Multimodal AI workloads break traditional data engines. They need to embed documents, classify images, and transcribe audio, not just run aggregations and joins. These multimodal workloads are tough: memory usage balloons mid-pipeline, processing requires both CPU and GPU, and a single machine can’t handle the data volume.

Daft is designed to handle these workloads. We benchmarked it across large scale audio, video, document, and image workloads against Spark and Ray Data. Daft ran 2-7x faster than Ray Data and 4-18x faster than Spark, while finishing jobs reliably. The full benchmark code is open-sourced here.

Why Multimodal Benchmarks Matter

Benchmarks aren’t new. Engineers already rely on them to compare systems. But most of the standard ones, like TPC-H for SQL or MLPerf for training, were designed around very different workloads. TPC-H was meant for business oriented queries on tabular data, involving aggregations and joins, while MLPerf focuses on training and inference, less so the data processing that comes before. They don’t capture what happens when you need to get from raw PDFs and videos, into both CPUs and GPUs.

That’s why multimodal benchmarks matter. Without them, it’s impossible to tell whether a data engine will hold up once “rows” aren’t integers or strings, but multi-megabyte binaries that stress I/O, CPU, and GPU all at once.

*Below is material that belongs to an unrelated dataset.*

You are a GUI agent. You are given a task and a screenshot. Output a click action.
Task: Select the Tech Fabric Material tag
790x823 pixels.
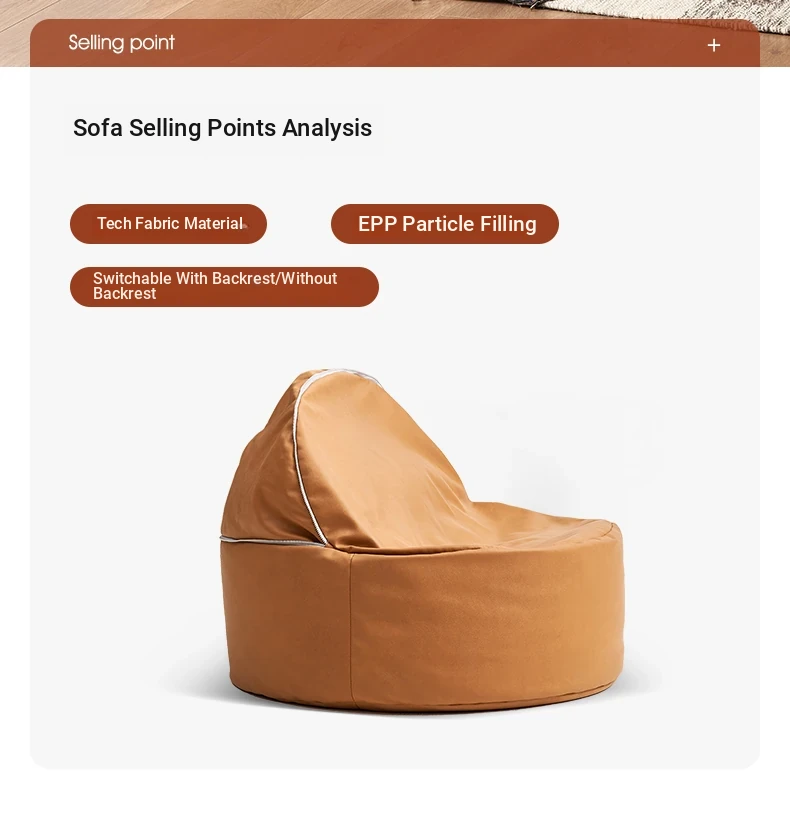pyautogui.click(x=168, y=224)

We see the limitations clearly in today’s tools. Spark has been optimized for SQL-style analytics on tabular data, and it struggles to keep GPUs fully utilized. Ray Data can stream data better, but can spill excessively to disk, and its lack of sophisticated query planner still leaves too much tuning for the user. The problems are familiar: out-of-memory crashes, idle GPUs, and endless hand-tuning of partition sizes or executor memory.

Daft was designed differently, with multimodal data (audio, video, images, text, embeddings) as first-class citizens. With Flotilla, our new distributed engine, those design choices extend across the cluster. The goal isn’t just to run pipelines faster, but to make them reliable at scale, without engineers spending days tweaking configurations just to get a job to complete.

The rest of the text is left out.